Flora Merrifield
Flora Merrifield | |
|---|---|
Flora Merrifield | |
| Born | 1859 |
| Died | 1943 (aged 83–84) Brighton, England |
| Organization(s) | Brighton and Hove Women's Franchise Society Lewes Women's Suffrage Society |
| Known for | Leading suffragist |
| Father | Frederick Merrifield |
| Relatives | Margaret Verrall (sister) Charles Watkins Merrifield (uncle) Mary Philadelphia Merrifield (grandmother) |
Flora (de Gaudrion) Merrifield (1859–1943, Brighton) was a leading British suffragist in Brighton who campaigned for the women's right to vote.
Family
Flora was born in 1859 in Brighton.[1] She was the granddaughter of artist and author Mary Philadelphia Merrifield and the daughter of barrister Frederick Merrifield and his wife Maria Merrifield (née de Gaudrion). As child, Flora lived with her parents and elder sister at 48 Park Crescent in Brighton. Flora's sister later became a classical scholar Margaret de Gaudrion Verrall (née Merrifield), while her uncle was the mathematician, Charles Watkins Merrifield. As a young woman, Flora was present at the opening of the Brighton School of Art, of which her father was Chair, and presented Princess Louise, Duchess of Argyll with a programme drawn up by the students.[2]
Suffrage campaigning
Flora's parents were active members of the Brighton committee of the National Society for Women's Suffrage, along with Henry Fawcett and Millicent Fawcett.[3] In 1906, the Brighton and Hove Women's Franchise Society was re-founded as a local committee of the London Society, with Flora as secretary and her sister-in-law Marian Verrall as treasurer.[3][1]
A committee was formed in February 1908 from the remaining members of the committee started two years previously by Miss Watson, an organiser from London.[4] Marian Verrall of West Hoathly would later become the President of the Cuckfield and Central Sussex Women's Suffrage Society and was the sister of Flora's brother-in-law, the classics scholar Arthur Woollgar Verrall. The Brighton society grew rapidly and had five hundred members by 1910.[3]

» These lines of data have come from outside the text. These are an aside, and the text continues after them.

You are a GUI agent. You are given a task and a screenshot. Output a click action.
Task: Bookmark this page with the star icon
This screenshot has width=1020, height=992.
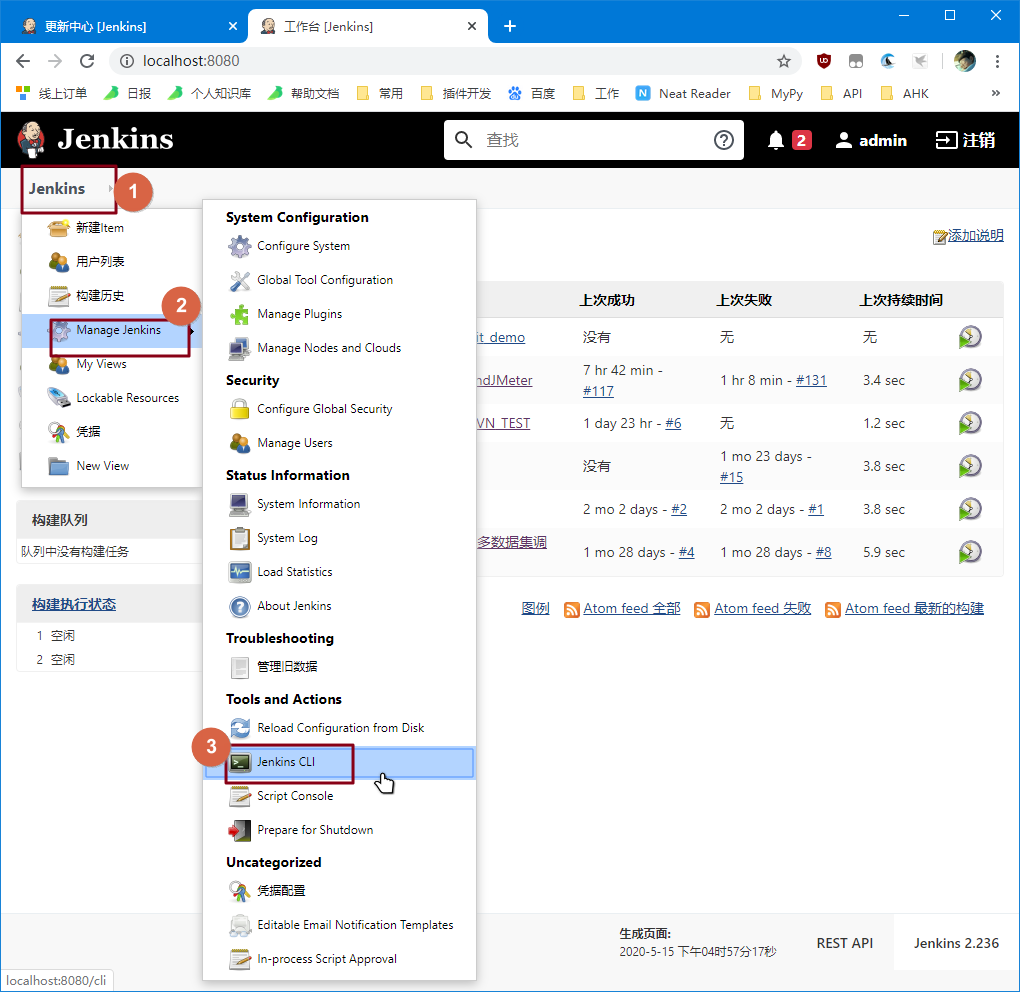tap(784, 61)
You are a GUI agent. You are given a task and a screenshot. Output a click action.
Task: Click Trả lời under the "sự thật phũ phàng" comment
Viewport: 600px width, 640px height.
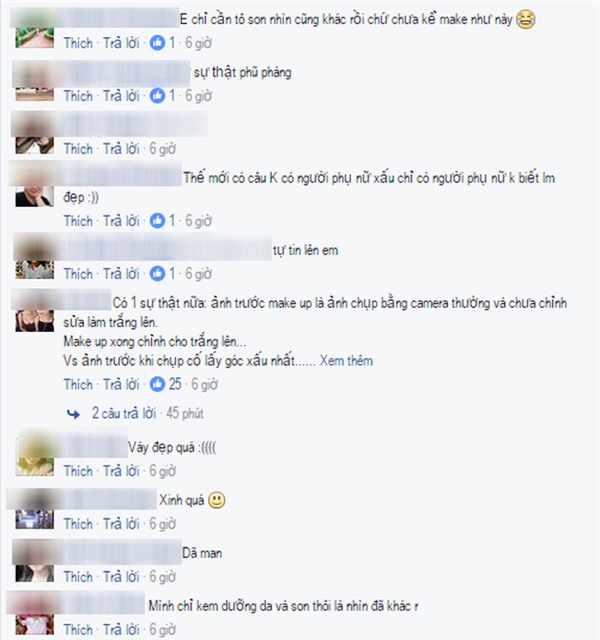tap(121, 96)
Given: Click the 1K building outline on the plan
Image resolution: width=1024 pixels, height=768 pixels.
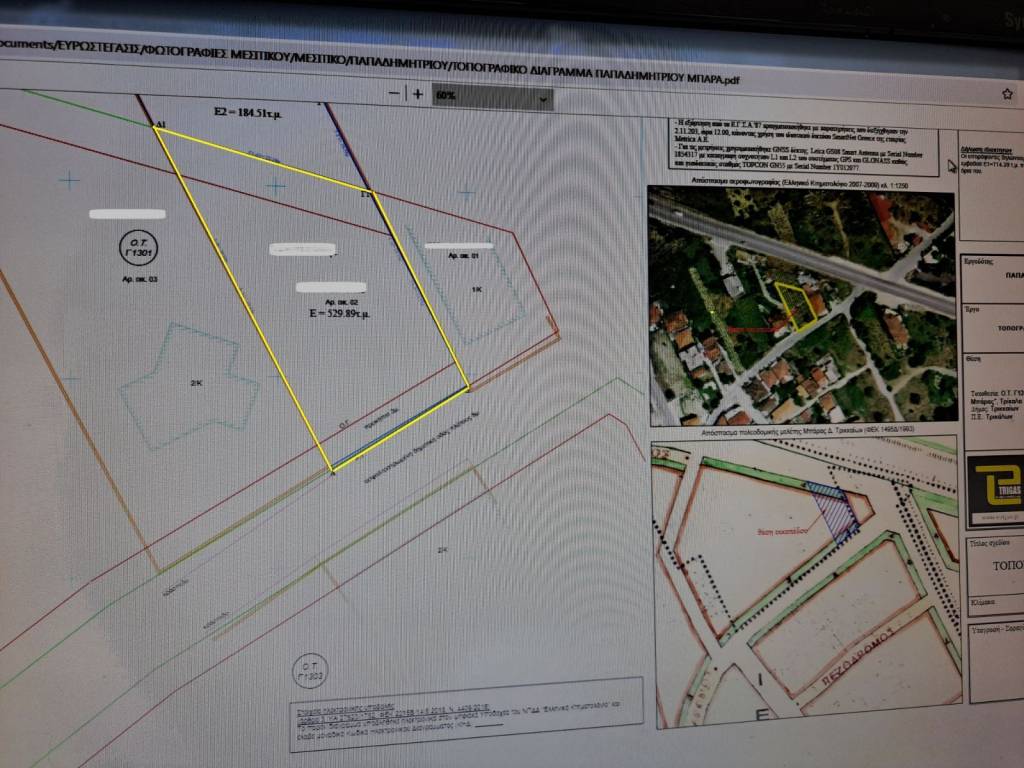Looking at the screenshot, I should point(478,289).
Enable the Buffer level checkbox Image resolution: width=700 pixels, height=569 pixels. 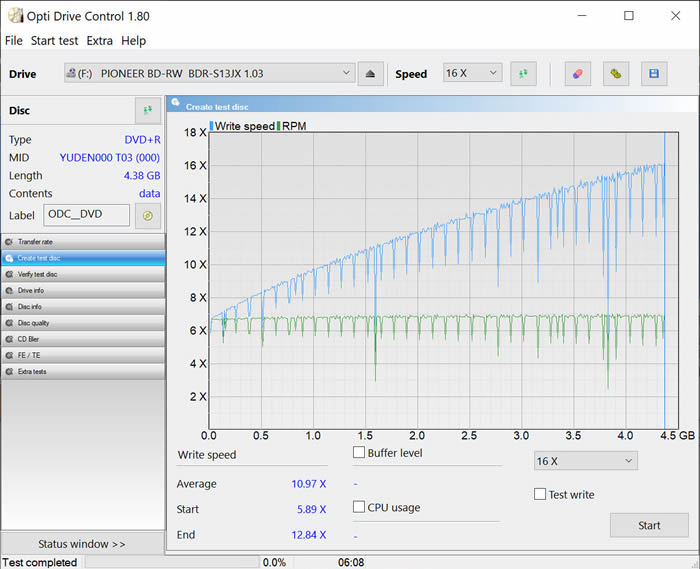pyautogui.click(x=359, y=453)
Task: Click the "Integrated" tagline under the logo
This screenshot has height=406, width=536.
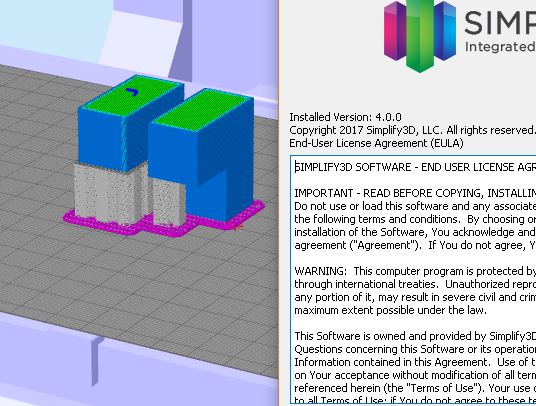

Flora campaigned to establish a similar society in neighbouring Lewes, visiting the town several times from 1908 onwards, and chairing the meeting that led to the creation of the Lewes Women's Suffrage Society in 1910.[5] She also led suffrage campaigners on the Great Pilgrimage as they walked through Sussex to London in July 1913. Flora was secretary for the Brighton branch of the League of Nations and, after her mother's death, lived with her elderly father at 14 Clifton Terrace, Brighton.[6] She died in 1943.[1]
References
- ^ a b c "The Development of the Suffrage Movement in Brighton and Hove: New Research". Brighton & Hove Women's History Group. Retrieved 6 March 2026.
- ^ "The Royal Visit to Brighton". Sussex Agricultural Express. 6 February 1877 – via British Newspaper Archive.
- ^ a b c Crawford, Elizabeth. The Women’s Suffrage Movement in Britain & Ireland: A Regional Survey, (Oxford & New York: Routledge, 2006), pp. 205-206. ISBN 978-0415477390.
- ^ The 1908 report of the Brighton and Hove Women’s Franchise Society in the East Sussex Record Office.
- ^ Stenlake, Frances (2014), "'The Lady Fired Splendidly': Lewes and the Women's Suffrage Campaign" (PDF), Sussex Archaeological Collections, 152: 139–52, doi:10.5284/1086311
- ^ McCarthy, Helen (15 February 2012). The British People and the League of Nations: Democracy, Citizenship and Internationalism, c.1918-45. Manchester University Press. p. 163. ISBN 978-0-7190-8616-8.